Considering the 90-day investment horizon Telkom Indonesia Tbk is expected to under-perform the U S Cellular. But the stock apears to be less risky and, when comparing its historical volatility, Telkom Indonesia Tbk is 1.6 times less risky than U S Cellular. The stock trades about -0.02 of its potential returns per unit of risk. The United States Cellular is currently generating about 0.09 of returns per unit of risk over similar time horizon. If you would invest  4,822  in United States Cellular on August 24, 2024 and sell it today you would earn a total of  1,572  from holding United States Cellular or generate 32.6% return on investment over 90 days.
Time Period3 Months [change]
DirectionMoves Against 
StrengthWeak
Accuracy100.0%
ValuesDaily Returns

Telkom Indonesia Tbk  vs.  United States Cellular

 Performance 
       Timeline  
Telkom Indonesia Tbk 

Risk-Adjusted Performance

0 of 100

 
Weak
 
Strong
Very Weak
Over the last 90 days Telkom Indonesia Tbk has generated negative risk-adjusted returns adding no value to investors with long positions. Despite latest weak performance, the Stock's essential indicators remain persistent and the latest mess on Wall Street may also be a sign of long-standing gains for the company institutional investors.
United States Cellular 

Risk-Adjusted Performance

8 of 100

 
Weak
 
Strong
OK
Compared to the overall equity markets, risk-adjusted returns on investments in United States Cellular are ranked lower than 8 (%) of all global equities and portfolios over the last 90 days. In spite of very abnormal basic indicators, U S Cellular displayed solid returns over the last few months and may actually be approaching a breakup point.

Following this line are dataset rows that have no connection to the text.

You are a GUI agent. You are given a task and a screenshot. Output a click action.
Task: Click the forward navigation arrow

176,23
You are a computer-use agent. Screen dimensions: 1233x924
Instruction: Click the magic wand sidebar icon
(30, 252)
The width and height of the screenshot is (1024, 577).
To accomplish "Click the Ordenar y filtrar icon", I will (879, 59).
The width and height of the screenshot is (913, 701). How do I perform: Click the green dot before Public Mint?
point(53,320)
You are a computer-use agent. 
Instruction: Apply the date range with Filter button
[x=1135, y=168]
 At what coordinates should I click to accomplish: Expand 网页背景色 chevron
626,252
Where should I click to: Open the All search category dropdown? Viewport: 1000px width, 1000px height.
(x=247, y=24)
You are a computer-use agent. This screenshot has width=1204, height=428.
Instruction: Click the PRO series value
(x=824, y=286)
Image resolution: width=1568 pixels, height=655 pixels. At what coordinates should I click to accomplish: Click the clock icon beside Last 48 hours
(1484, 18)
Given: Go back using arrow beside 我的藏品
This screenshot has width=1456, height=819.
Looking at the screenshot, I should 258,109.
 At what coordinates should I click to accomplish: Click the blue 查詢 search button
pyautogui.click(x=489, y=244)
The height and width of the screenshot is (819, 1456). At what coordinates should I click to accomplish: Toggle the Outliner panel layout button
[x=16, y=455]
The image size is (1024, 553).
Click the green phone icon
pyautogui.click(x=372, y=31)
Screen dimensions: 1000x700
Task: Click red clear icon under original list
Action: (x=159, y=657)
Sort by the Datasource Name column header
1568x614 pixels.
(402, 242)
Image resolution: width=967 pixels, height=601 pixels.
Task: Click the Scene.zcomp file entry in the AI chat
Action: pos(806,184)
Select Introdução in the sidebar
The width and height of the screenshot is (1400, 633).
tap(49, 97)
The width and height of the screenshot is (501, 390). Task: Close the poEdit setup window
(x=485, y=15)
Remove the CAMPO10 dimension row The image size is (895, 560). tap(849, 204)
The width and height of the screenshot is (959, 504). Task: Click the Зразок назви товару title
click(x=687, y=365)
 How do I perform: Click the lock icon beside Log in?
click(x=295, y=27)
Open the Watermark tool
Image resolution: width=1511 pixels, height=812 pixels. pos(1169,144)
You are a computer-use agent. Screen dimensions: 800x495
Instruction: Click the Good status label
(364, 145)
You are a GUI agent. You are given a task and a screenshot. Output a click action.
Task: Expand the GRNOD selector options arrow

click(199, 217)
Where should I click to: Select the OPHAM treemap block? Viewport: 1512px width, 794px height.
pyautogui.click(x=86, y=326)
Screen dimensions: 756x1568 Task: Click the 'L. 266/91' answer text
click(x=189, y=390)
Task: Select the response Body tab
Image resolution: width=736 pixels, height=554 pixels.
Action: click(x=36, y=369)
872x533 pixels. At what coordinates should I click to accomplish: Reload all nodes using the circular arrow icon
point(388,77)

Telkom Indonesia and U S Cellular Volatility Contrast

   Predicted Return Density   
       Returns  

Pair Trading with Telkom Indonesia and U S Cellular

The main advantage of trading using opposite Telkom Indonesia and U S Cellular positions is that it hedges away some unsystematic risk. Because of two separate transactions, even if Telkom Indonesia position performs unexpectedly, U S Cellular can make up some of the losses. Pair trading also minimizes risk from directional movements in the market. For example, if an entire industry or sector drops because of unexpected headlines, the short position in U S Cellular will offset losses from the drop in U S Cellular's long position.
The idea behind Telkom Indonesia Tbk and United States Cellular pairs trading is to make the combined position market-neutral, meaning the overall market's direction will not affect its win or loss (or potential downside or upside). This can be achieved by designing a pairs trade with two highly correlated stocks or equities that operate in a similar space or sector, making it possible to obtain profits through simple and relatively low-risk investment.
Check out your portfolio center.
Note that this page's information should be used as a complementary analysis to find the right mix of equity instruments to add to your existing portfolios or create a brand new portfolio. You can also try the Equity Forecasting module to use basic forecasting models to generate price predictions and determine price momentum.